An Evaluation of Saliency and Its Limits
Date
Authors
Journal Title
Journal ISSN
Volume Title
Publisher
Abstract
The field of computational saliency modelling has its origins in psychophysical studies of visual search and low-level attention, but over the years has heavily shifted focus to performance-based model development and benchmarking. This dissertation examines the current state of saliency research from the perspective of its relationship to human visual attention, and presents research along three different but complementary avenues: a critical examination of the metrics used to measure saliency model performance, a software library intended to facilitate the exploration of saliency model applications outside of standard benchmarks, and a novel model of fixation control that extends fixation prediction beyond a static saliency map to an explicit prediction of an ordered sequence of saccades. The examination of metrics provides a more direct window into algorithm spatial bias than competing methods, as well as presents evidence that spatial considerations cannot be completely isolated from stimulus appearance when accounting for human fixation locations.
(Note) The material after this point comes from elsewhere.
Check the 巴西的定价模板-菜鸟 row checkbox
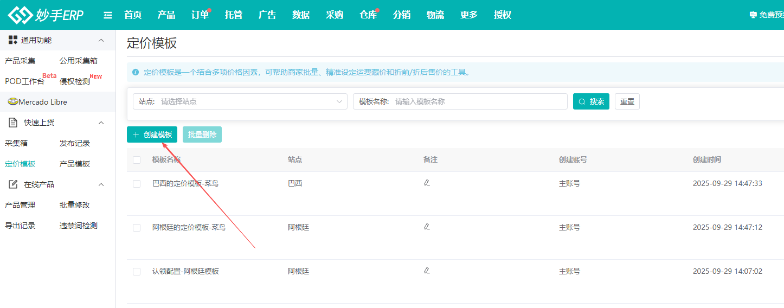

Experimentation over psychophysical stimuli reveals that many of the most recent models, all which achieve high benchmark performance for fixation prediction, fail to identify salient targets in basic feature search, more complex singleton search, and search asymmetries, suggesting an overemphasis on the specific performance benchmarks that are widely used in saliency modelling research and a need for more diverse evaluation. Further experiments are performed to test how different saliency algorithms predict fixations across space and time, finding a consistent spatiotemporal pattern of saliency prediction across almost all tested algorithms. The fixation control model outperforms competing methods at saccade sequence prediction according to a number of trajectory-based metrics, and produces qualitatively more human-like fixation traces than those sampled from static maps. The results of these studies together suggest that the role of saliency should not be viewed in isolation, but rather as a component of a larger visual attention system, and this work provides a number of tools and techniques that will facilitate further understanding of visual attention.